Five weeks after the end of the holidays, losing a significant portion of our potential earnings to Dad’s rent, we got around to the wiring. On one wet weekend, we put the wiring through the underside of the trailer, connected up the brakes, side lights, rear lights and number plate light to the plug. Which in turn meant that we could now connect the trailer to the car.
We were all very excited. Dad drove the car into the shed and plugged in the trailer. Voila! The side lights and tail lights instantly came on, when Dad turned on the headlights! Dad put the blinkers on, and one after another they worked. The last thing we needed to do was check that the brakes worked. Since they are electric, to check if they work, you put your ear close to the wheel and as someone steps on the brake pedal, you should hear the magnet ‘clang’ onto the brakes. The little Helper and I sat down and listened carefully as Dad stomped on the brakes… and nothing. Not one sound.
What was going on? We were pretty certain that we had wired them correctly, and we could not think of anything else. My brother and I stood there out of ideas staring numbly at what was turning out to be a disaster. Then Dad sheepishly called out for us to listen again. Humouring Dad, we did as he said. “Clunk”. What was that ….. the brake magnet? Surely not? As it turns out, the brakes had worked all along, but SOMEBODY had disconnected the electric brake controller in the car.
With the wiring in order, it was time to start on the floor. The floor was relatively straight forward. All we had to do was cut the timber boards to size and then use clamps to push them hard up against the edge. We pre-drilled holes in the timber for the self tapping bugle head screws. We used Dad’s impact driver to drill the screws into the steel chassis. Then we removed the clamps, got the next piece of timber and repeated. Simple.
Once the floor was in place, Dad was eager to test out the capabilities of the trailer. He took the opportunity to fill the trailer with tonnes of lovely firewood… twice.
The trailer turned out to be a big success, but there were still two problems. The first problem was getting the trailer registered. Since this is the first time that we are registering this trailer, it needs a blue slip.
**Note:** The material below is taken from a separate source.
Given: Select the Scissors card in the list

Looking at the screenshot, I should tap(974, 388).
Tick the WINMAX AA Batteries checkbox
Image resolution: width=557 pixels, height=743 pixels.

Normally this is a simple process but as this is an old trailer manufactured before 1989 we have no paperwork for it. We could not find a chassis number anywhere, so it needs the RTA to issue a VIN. We are not sure whether the RTA will agree to issue us a chassis number at all!
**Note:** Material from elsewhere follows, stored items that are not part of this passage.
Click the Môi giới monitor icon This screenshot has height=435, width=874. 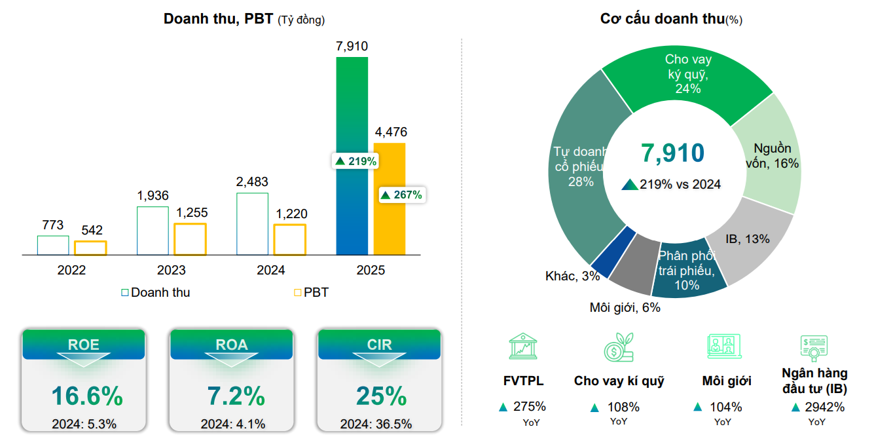click(x=725, y=347)
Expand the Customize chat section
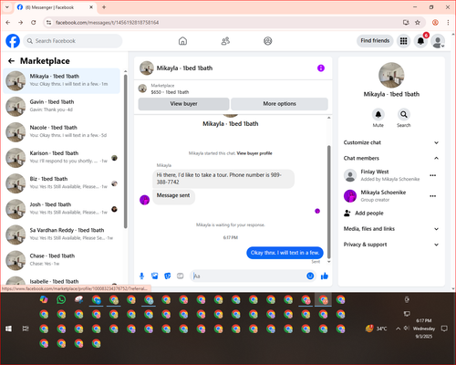Image resolution: width=456 pixels, height=365 pixels. (x=391, y=142)
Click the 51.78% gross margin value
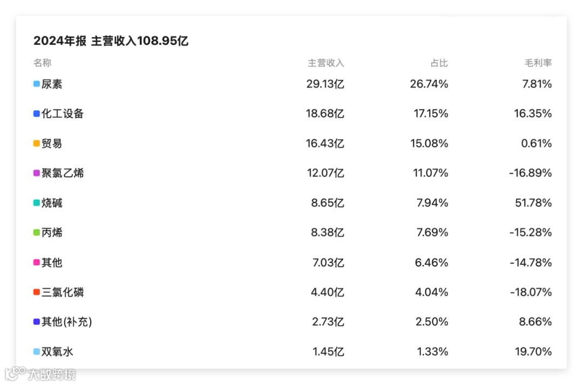The width and height of the screenshot is (583, 385). [533, 202]
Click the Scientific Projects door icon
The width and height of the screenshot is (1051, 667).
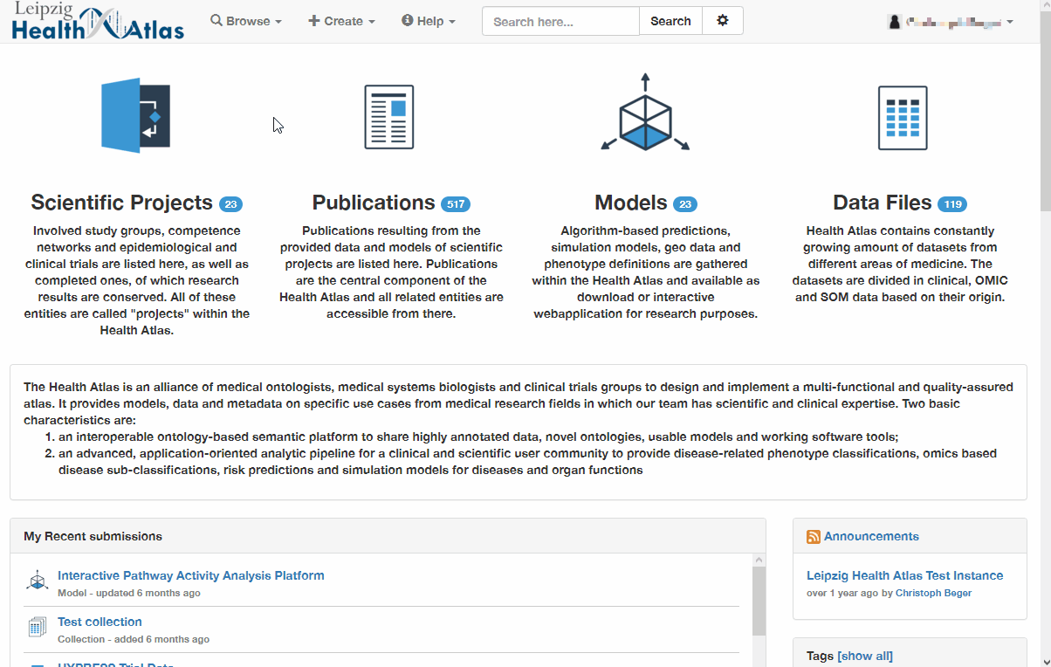click(x=135, y=116)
The second problem was with the front wheels of the trailer. They wobble. This is a very big issue as it means that the bearings overheat. If you want to know why Dad is so sensitive to bearings overheating, take a look at this blog post from our 2014 trip around the country. After taking the wheels off multiple times, we have concluded that the problem may be with the backing plates for the brake hubs. The trailer’s original backing plates did not fit our new electric brake ones so we had to replace them. We might not have got the new plates on square, which would explain the wobble… Or it could just be down to the very cheap brakes that we bought. (The brake pads are already showing signs of wear that should not be on brakes that are only hours old.)
Despite the wobble, Dad and I took the trailer to our local weighbridge. If you are registering a trailer for the first time, it is mandatory that you have a weighbridge certificate. The weighing was a success with the total weight of the trailer coming out at 460kg.
With the weighbridge certificate in hand, we then drove to a Mechanic who will see if he can sort out the issue with the front axle, and issue a Blue Slip, ultimately allowing us to register the trailer. Currently, the only thing standing between us and getting paid is this blog. So with the completion of this sentence, I might just be able to get enough money to buy myself a new mountain bike 😊.
I am extremely proud of their efforts and the skills they have learnt or being exposed to during this little project. If nothing else, it has taught them that these things often take longer than you think. Regardless of the RTA’s decision, I am sure this trailer will be an extremely useful addition to the Rock Farm!